Tuesday, April 2, 2013

Database Optimization: Query Performance vs. Request Performance

When it comes time to optimize your web application's database performance, there are (at least) two types of tools you can leverage. You can use an analysis tool like pgFouine, which is focused on individual query performance, or a tool like Scout or New Relic, which is focused on request performance.

pgFouine is fantastic at isolating any single query that, in aggregate, is slowing down your application the most. This is a function of the query's invocation count multiplied by its average execution time. Of course, it will report not just the single most expensive query, but the top N most expensive queries. (The tool will also will show you the most frequently executed queries and the overall single slowest queries, but these metrics are less useful for determining what queries to focus on).

But what if the top N queries are all taking roughly the same amount of time? Which one(s) should you try to optimize or eliminate? pgFouine cannot help you make this decision intelligently. Instead you need a tool that will allow you to focus on performance at the level web requests.  Consider that each request your web application handles is likely comprised of many queries. So if you have one type of request that is taking 80% of your web application's processing time, then you probably want to see the full set of queries that together are causing these requests to be non-performant.

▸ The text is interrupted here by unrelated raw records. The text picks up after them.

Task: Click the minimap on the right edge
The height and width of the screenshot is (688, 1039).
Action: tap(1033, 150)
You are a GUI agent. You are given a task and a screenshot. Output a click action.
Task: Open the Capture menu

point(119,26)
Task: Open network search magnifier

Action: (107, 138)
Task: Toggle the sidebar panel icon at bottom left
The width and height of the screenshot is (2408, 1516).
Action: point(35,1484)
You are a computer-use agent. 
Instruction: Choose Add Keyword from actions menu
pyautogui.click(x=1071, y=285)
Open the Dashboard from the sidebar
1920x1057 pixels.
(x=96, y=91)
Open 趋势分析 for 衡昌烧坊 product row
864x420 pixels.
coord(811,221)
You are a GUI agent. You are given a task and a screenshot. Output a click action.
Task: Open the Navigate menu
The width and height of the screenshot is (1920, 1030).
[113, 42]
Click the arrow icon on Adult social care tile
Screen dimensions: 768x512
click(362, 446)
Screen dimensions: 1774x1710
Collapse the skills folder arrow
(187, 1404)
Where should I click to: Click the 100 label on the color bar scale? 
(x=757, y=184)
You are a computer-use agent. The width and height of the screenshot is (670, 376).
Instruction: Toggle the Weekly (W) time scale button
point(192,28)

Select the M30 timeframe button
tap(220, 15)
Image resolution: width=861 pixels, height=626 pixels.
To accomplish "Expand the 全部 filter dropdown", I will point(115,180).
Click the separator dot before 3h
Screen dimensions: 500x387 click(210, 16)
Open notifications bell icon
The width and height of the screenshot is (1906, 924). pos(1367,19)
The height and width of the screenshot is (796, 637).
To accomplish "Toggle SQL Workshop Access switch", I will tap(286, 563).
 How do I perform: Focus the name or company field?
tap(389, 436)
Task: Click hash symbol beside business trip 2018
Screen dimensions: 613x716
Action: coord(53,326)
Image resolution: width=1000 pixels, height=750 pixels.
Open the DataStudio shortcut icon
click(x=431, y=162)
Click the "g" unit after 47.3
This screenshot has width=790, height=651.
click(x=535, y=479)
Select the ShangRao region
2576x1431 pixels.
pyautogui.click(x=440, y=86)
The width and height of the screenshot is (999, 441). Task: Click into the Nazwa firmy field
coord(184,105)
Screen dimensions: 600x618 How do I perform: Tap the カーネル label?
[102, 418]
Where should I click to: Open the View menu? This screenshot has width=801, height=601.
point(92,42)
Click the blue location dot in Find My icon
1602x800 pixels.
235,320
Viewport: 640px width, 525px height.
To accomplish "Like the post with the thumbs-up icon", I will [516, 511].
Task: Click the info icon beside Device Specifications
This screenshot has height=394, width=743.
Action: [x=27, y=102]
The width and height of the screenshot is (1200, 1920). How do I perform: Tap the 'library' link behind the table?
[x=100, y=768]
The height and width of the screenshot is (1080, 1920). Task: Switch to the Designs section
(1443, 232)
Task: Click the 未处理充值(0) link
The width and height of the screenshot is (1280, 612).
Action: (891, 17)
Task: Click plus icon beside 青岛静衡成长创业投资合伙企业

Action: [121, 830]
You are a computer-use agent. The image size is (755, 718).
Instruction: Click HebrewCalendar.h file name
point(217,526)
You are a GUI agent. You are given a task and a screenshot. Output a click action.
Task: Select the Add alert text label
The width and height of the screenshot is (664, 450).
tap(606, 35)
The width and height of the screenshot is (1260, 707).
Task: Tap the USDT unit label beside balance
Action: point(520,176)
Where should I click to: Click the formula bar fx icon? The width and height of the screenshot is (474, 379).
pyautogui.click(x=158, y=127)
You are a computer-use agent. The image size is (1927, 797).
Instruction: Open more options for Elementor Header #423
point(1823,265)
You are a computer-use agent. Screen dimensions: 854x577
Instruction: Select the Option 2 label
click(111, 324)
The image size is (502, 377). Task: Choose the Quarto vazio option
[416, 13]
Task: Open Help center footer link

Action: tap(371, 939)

Perhaps you can eliminate many of these queries, with an improved application design. This is when a tool such as New Relic (or Scout's "Application" feature) becomes invaluable.

For each type of request, you can see the most expensive queries, but more importantly the full set of queries that are being issued for a given request. (These tools are equally useful for finding application layer code that is non-performant, but I'm only concerned with database performance here.) With a request-level view you can start to evaluate your overall design to determine whether you can eliminate certain queries altogether. For example, you might realize that you are issuing two similar but different queries that can be combined into a single query. pgFouine might show that these two queries are equally performant, while a request-level analysis tool will show you that they are being executed side-by-side while serving a single request. This is the hint one needs to start understanding where optimizations can be made at a design level higher than an individual query.